An examination of the process of project identification, considering ‘rational’ strategies as well as political realities. A review of the key actors and their varied agendas. The project summary (for example, the Appraisal Document of the World Bank) and the process of developing the document will be considered, particularly from the perspective of rational project development. Approximately one week.


Examination of the various components of a project: explicit goals, organization, staffing, project costs and funding flow, cost recovery, beneficiary issues, community participation.

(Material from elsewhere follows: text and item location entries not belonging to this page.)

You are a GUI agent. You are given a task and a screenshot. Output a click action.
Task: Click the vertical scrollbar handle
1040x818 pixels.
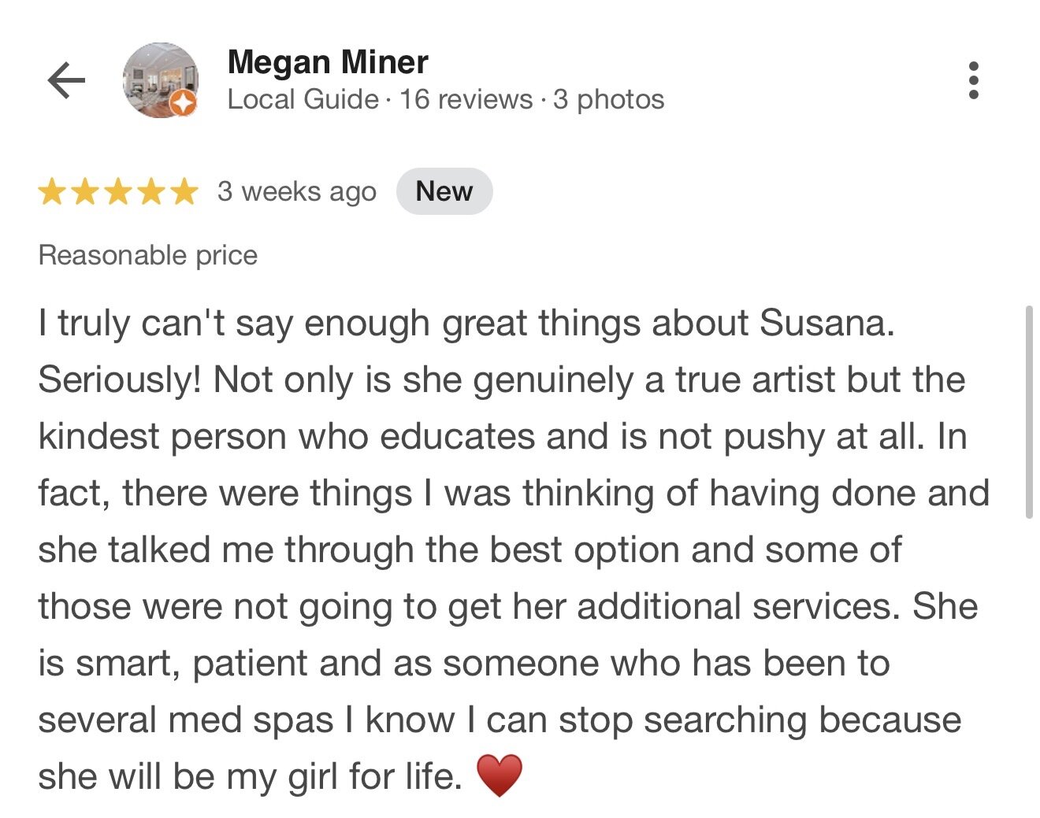coord(1029,411)
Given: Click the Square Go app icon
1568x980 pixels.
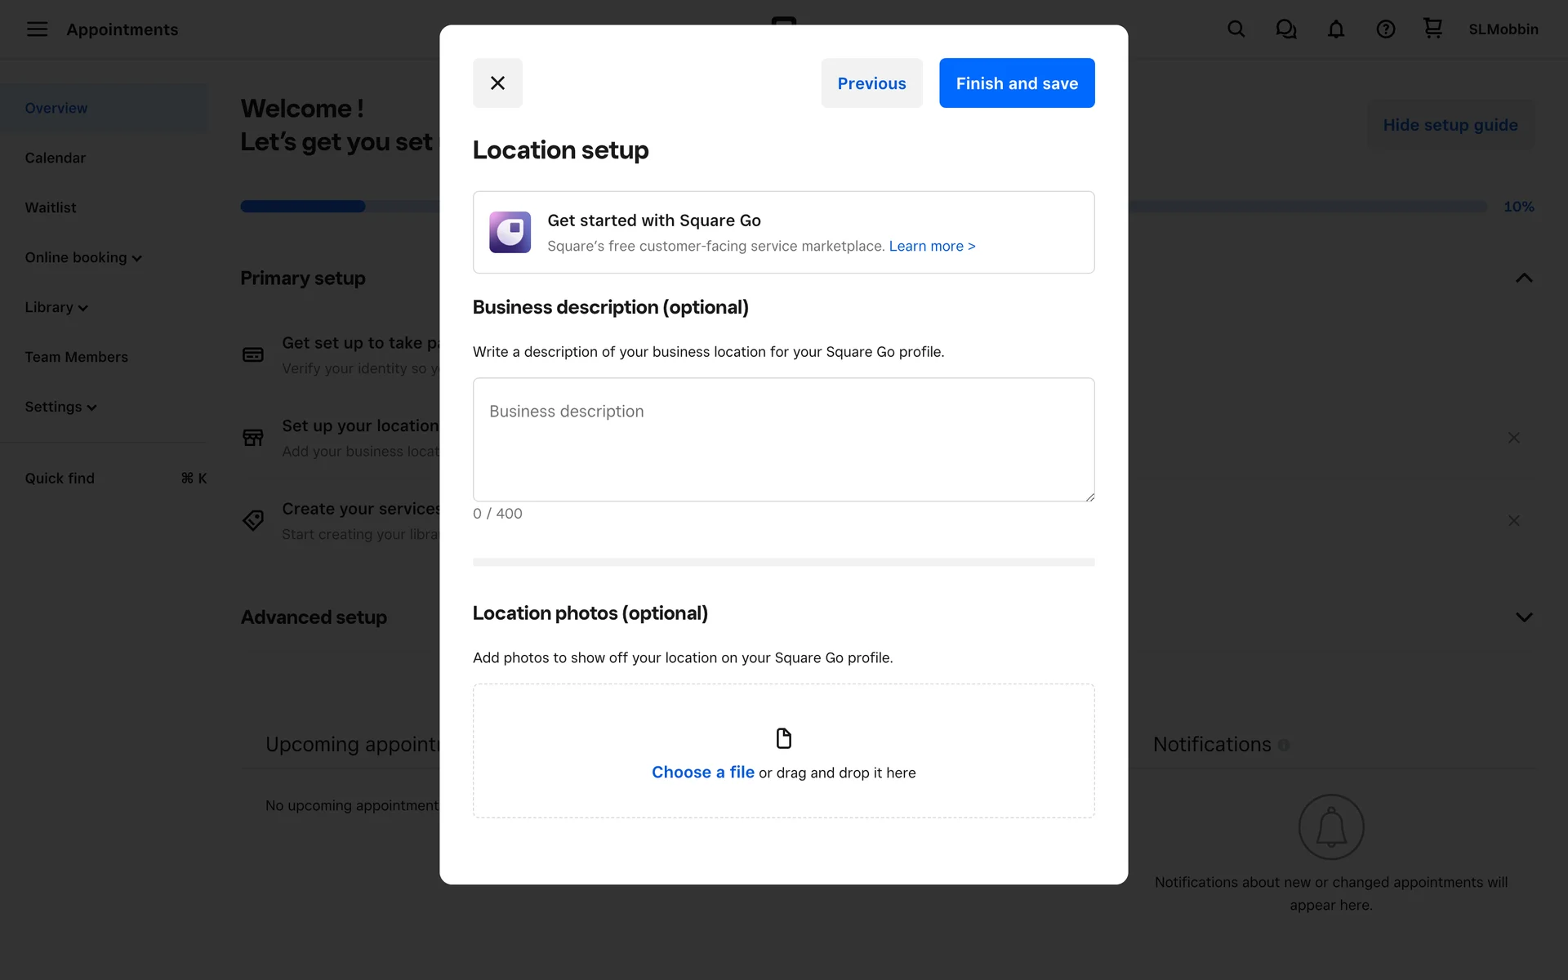Looking at the screenshot, I should (510, 232).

One week will be spent on each topic. Approximately seven weeks.


Reflecting on the projects reviewed, and what would be useful for next projects. Review of monitoring and evaluation techniques, and debate of ‘best project’ attributes. Approximately 2 weeks.

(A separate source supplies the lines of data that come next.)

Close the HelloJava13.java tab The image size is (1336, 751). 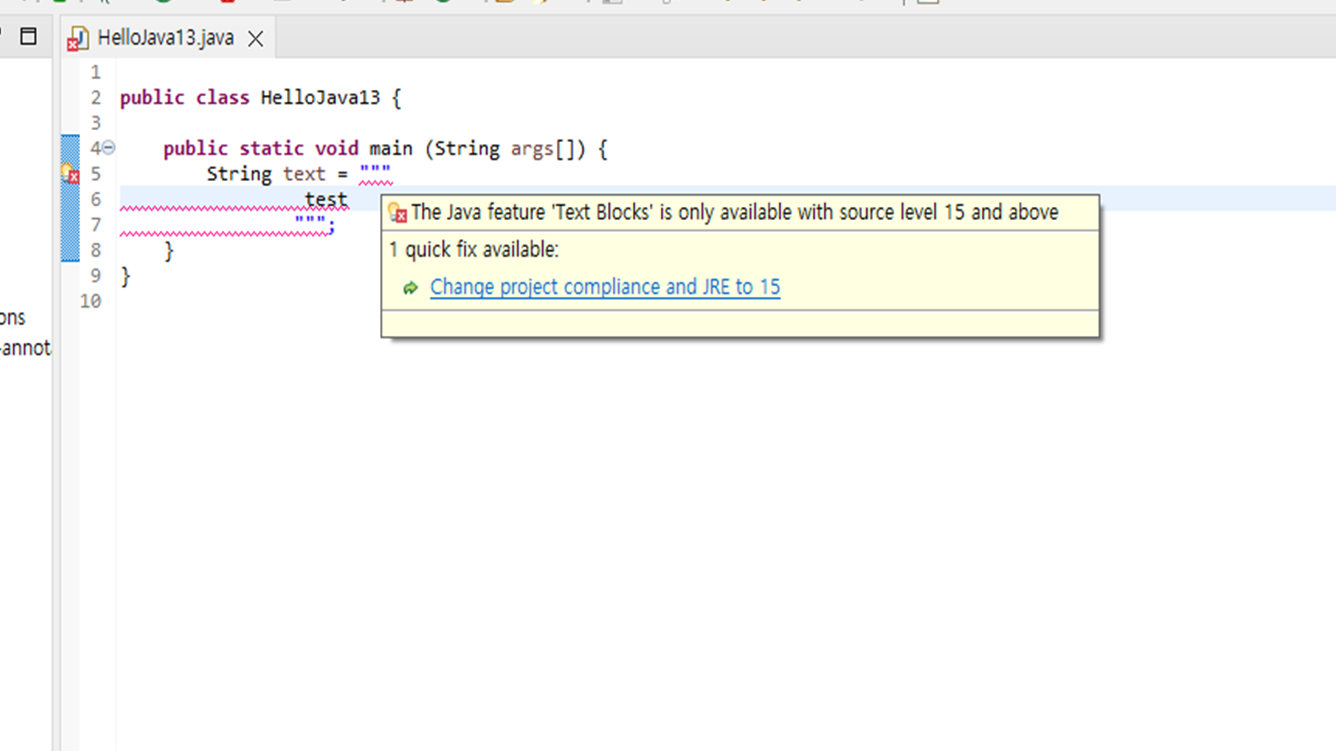click(255, 39)
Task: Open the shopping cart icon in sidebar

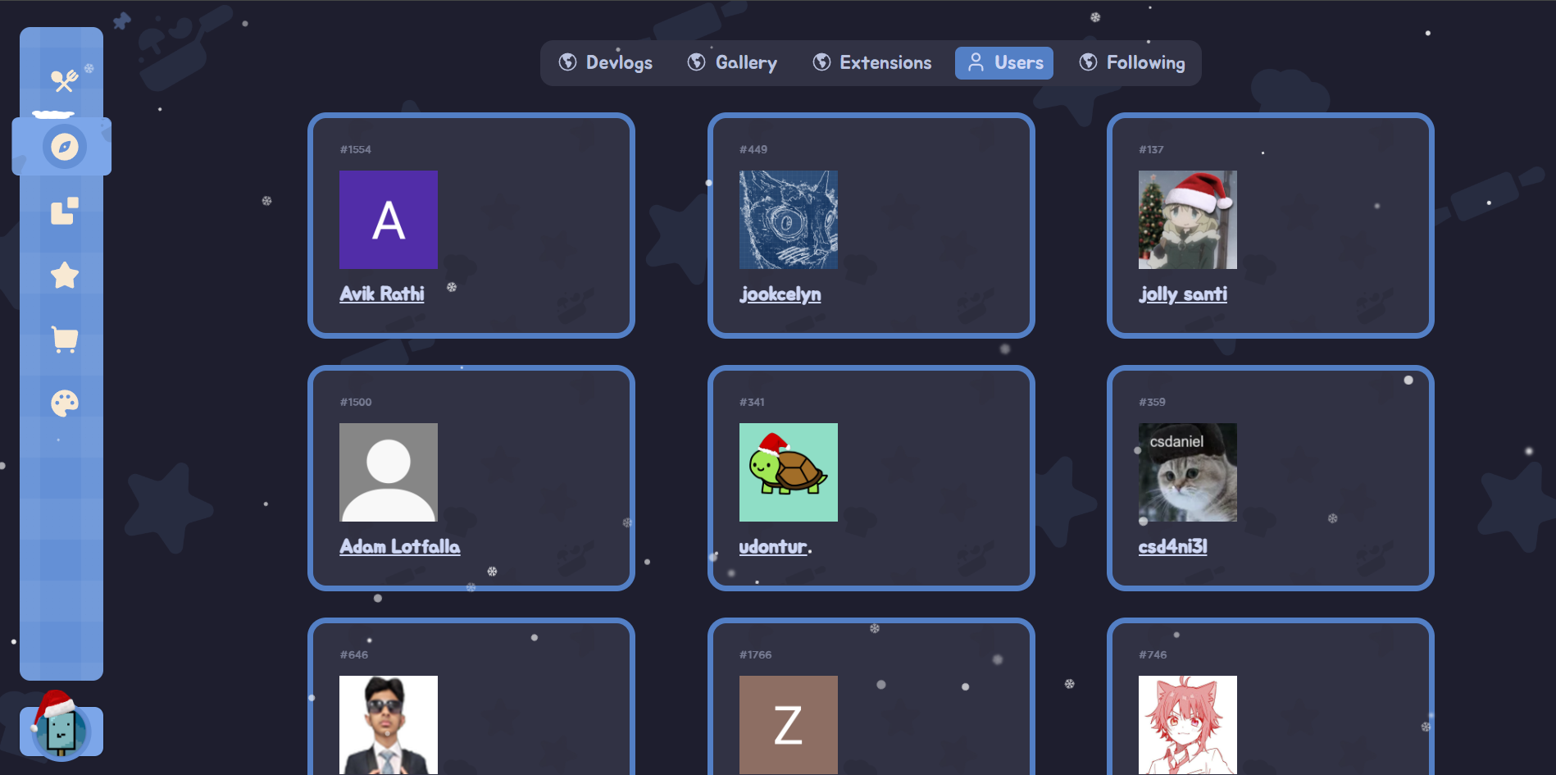Action: [64, 339]
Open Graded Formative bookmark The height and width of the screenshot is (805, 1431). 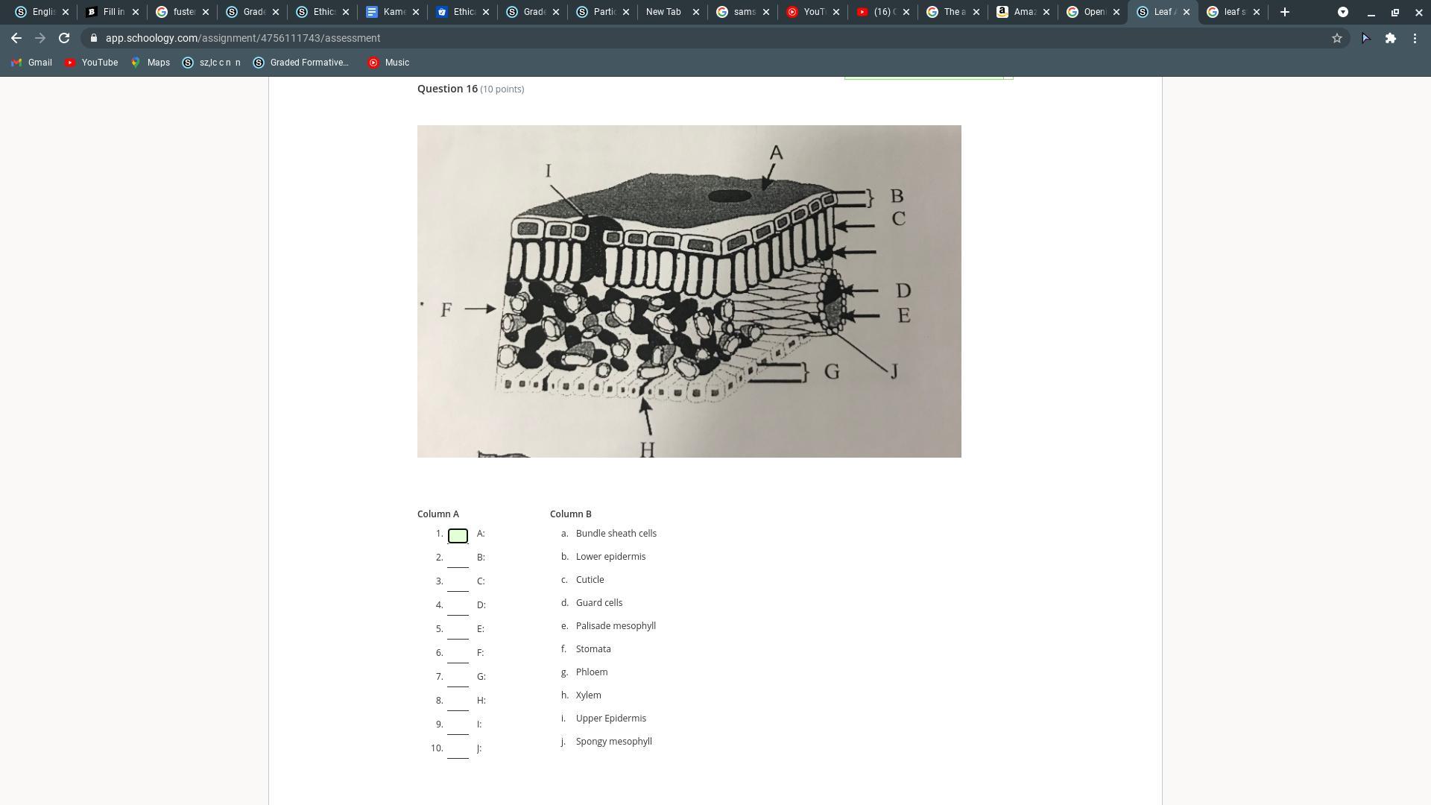coord(301,63)

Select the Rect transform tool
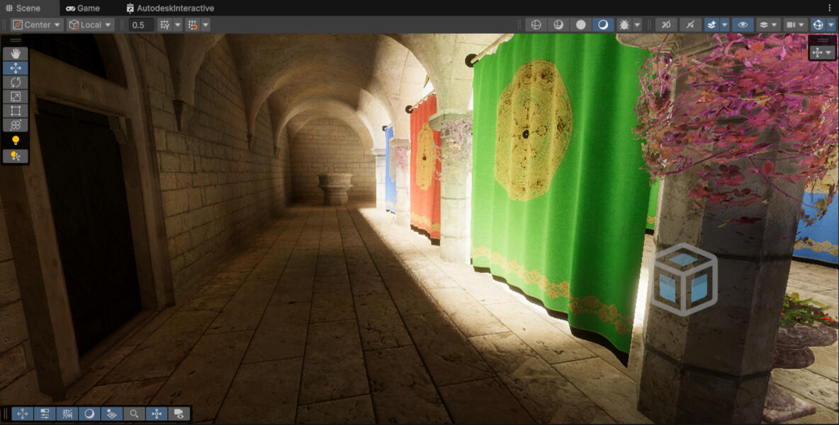point(16,111)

Perceived problems that the project addresses; strategies adopted and main features of the project (where will the money be spent)
2 – OVERALL COSTS OF THE PROJECT; Funding flows (how is the money distributed down from the various levels – funds tend to go to National ministries, then flow down to
local authorities, and finally to families in support of housing, etc. How are funds recovered? (by subsidy, fees, mortgages, etc.)
3 – AGENCIES INVOLVED IN PROJECT. Listing of all agencies and their importance to the project. ‘Bubble’ diagram of how the agencies are interlinked
4 – If available, STAFFING requirements. Number, skill level. (often not available)
5 – BENEFICIARY ISSUES: How users found, selected, and what will they pay. Terms of funds, etc. to user: how funds made available (lump sum, mortgage, etc.)
6 – PARTICIPATION: How is participation handled? Who does it, for what.
7 – POST-PROJECT. How does the project handle land speculation, non-performance, subletting, maintenance? (often information not available)
8 – MONITORING, EVALUATION, FEEDBACK. How is handled in project


Changing world

  • Decline of World Bank and other multi-lateral agencies as key development players Growth of $-lateral agencies (Bill Gates, etc.) over bilateral and multi-lateral agencies Rise of China, and other so-called developing countries in development Decline of the US as model and power player. Attacks on efficacy of development aid, for example, note book “Dead Aid”
  • Challenge of speed and scale of growth

Structuring of projects

  • Goals: ‘Good enough’ vs Ideal
  • Single focus vs broad based multi-sector development
  • Large development agency vs small NGO
  • Big money vs small money: influence, change, flexibility, risk

Implementing issues

  • Power/leverage
  • with funding
  • Gifts, incentives,
  • threats Related,
  • use of media
  • Weak link the low paid government staff?

Long-term perspective - sustainability

  • Life beyond funded program
  • ‘Hello-Goodbye’ approach


  • Upgrading
  • Micro-loans for everything
  • Participation by all every time; communities rule!
  • And now ‘incremental housing’ (formerly called ‘site and services’.)

New ways of working

  • Indirect, distance support (video conferences techniques, etc.) Rise of cell phone (should internet be included?)


  • You will be seen as a leader by virtue of you attending MIT and the degree Decision-making - not details - will be most important

Projects don’t always turn out the way we anticipate. How can projects be designed to be flexible? (Or is this example just a blunder of the professionals to not recognize or accept what is happening.)